Feedback loops return structured error signals to the agent, enabling autonomous self-correction. The critical implementation detail is that the lint message itself becomes a prompt. A lint error saying "violation detected" requires human interpretation. A lint error saying use logger.info({event: 'name', ...data}) instead of console.log enables the agent to fix the violation without human intervention.

One implementation detail most teams overlook: inline-disable rules, such as // eslint-disable-next-line, should be disabled to prevent agents from suppressing violations rather than fixing them.

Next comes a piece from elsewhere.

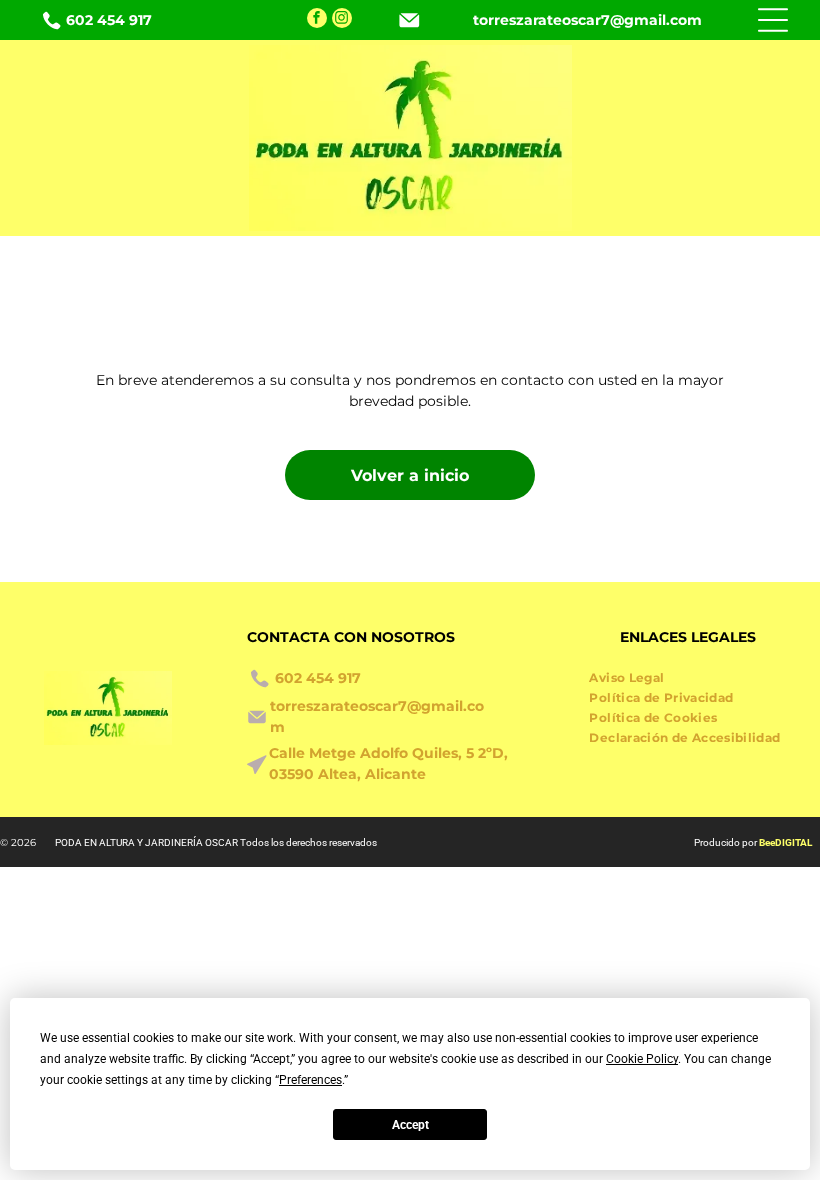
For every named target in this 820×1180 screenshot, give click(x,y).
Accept (410, 1125)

Layer 3: Quality Gates (Enforcement)

Quality gates prevent non-compliant code from being merged. Standard CI pipelines are insufficient for AI-generated code because agents introduce problems that conventional checks miss. Some teams add purpose-built staleness gates to catch dependency choices that do not match the codebase's current strategy.

javascript

// .eslintrc.js: Structural constraints for AI-generated code
module.exports = {
  rules: {
    "complexity": ["error", { "max": 10 }],
    "max-depth": ["error", 4],
    "max-lines-per-function": ["error", { "max": 50 }],
    "max-lines": ["error", { "max": 300 }],
    "max-params": ["error", 4],
    "max-statements": ["error", 15]
  }
}

All rules set to "error", not "warn", so they function as hard gates, not advisory signals.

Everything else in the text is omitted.